0

I need to write a function, get_words_from_file(filename), that returns a list of lower case words. Your function should only process lines between the start and end marker lines. The words should be in the same order as they occur in the file. Here's a sample text file: baboosh.txt:

*** START OF TEST CASE ***
......list of sentences here.....
*** END OF TEST CASE ***
This is after the end and should be ignored too.

Here's what I came up with:

import re
from string import punctuation

def stripped_lines(lines):
    for line in lines:
        stripped_line = line.rstrip('\n')
        yield stripped_line


def lines_from_file(fname):
    with open(fname, 'rt') as flines:
        for line in stripped_lines(flines):
            yield line


def is_marker_line(line, start='***', end='***'):
    '''
    Marker lines start and end with the given strings, which may not
    overlap. (A line containing just '***' is not a valid marker line.)
    '''
    min_len = len(start) + len(end)
    if len(line) < min_len:
        return False
    return line.startswith(start) and line.endswith(end)

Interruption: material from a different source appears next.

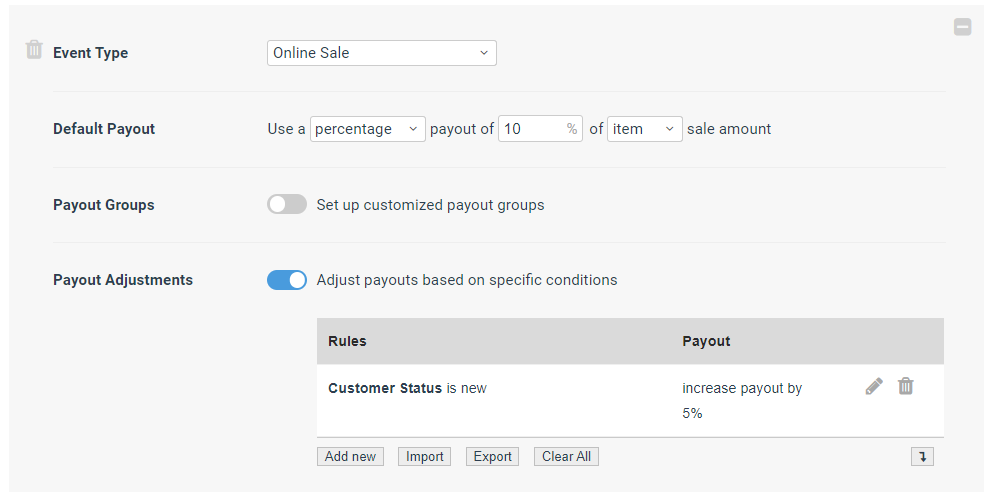The width and height of the screenshot is (991, 492).
Task: Edit the Customer Status rule
Action: coord(873,386)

def advance_past_next_marker(lines):
    '''
    '''
    for line in lines:
        if is_marker_line(line):
            break


def lines_before_next_marker(lines):

    valid_lines = []
    for line in lines:
        if is_marker_line(line):
            break
        line.replace('"', '')
        valid_lines.append(line)


    for content_line in valid_lines:
        yield content_line


def lines_between_markers(lines):
    '''
    Yields the lines between the first two marker lines.
    '''
    it = iter(lines)
    advance_past_next_marker(it)
    for line in lines_before_next_marker(it):
        yield line


def words(lines):
    text = '\n'.join(lines).lower().split()
    return text


def get_words_from_file(fname):
    return words(lines_between_markers(lines_from_file(fname)))

#This is the test code that must be executed
filename = "baboosh.txt"
words = get_words_from_file(filename)
print(filename, "loaded ok.")
print("{} valid words found.".format(len(words)))
print("Valid word list:")
for word in words:
    print(word)

My Output

I am getting the correct word list. But when printed, I am getting punctuation such as colons, semi-colons, and periods. I dont know how else to get rid of these.

How can I do this?

  • 1
    You can check this - https://stackoverflow.com/questions/16050952/how-to-remove-all-the-punctuation-in-a-string-python – PySaad Oct 19 '18 at 06:19

1 Answers1

1

Use re.split instead of str.split. If you set up a compiled regex like this:

splitter = re.compile('[ ;:".]')

then you can split your lines with:

word_list = splitter.split(line)

That will return the words without the punctuation.

Tumbislav
  • 119
  • 2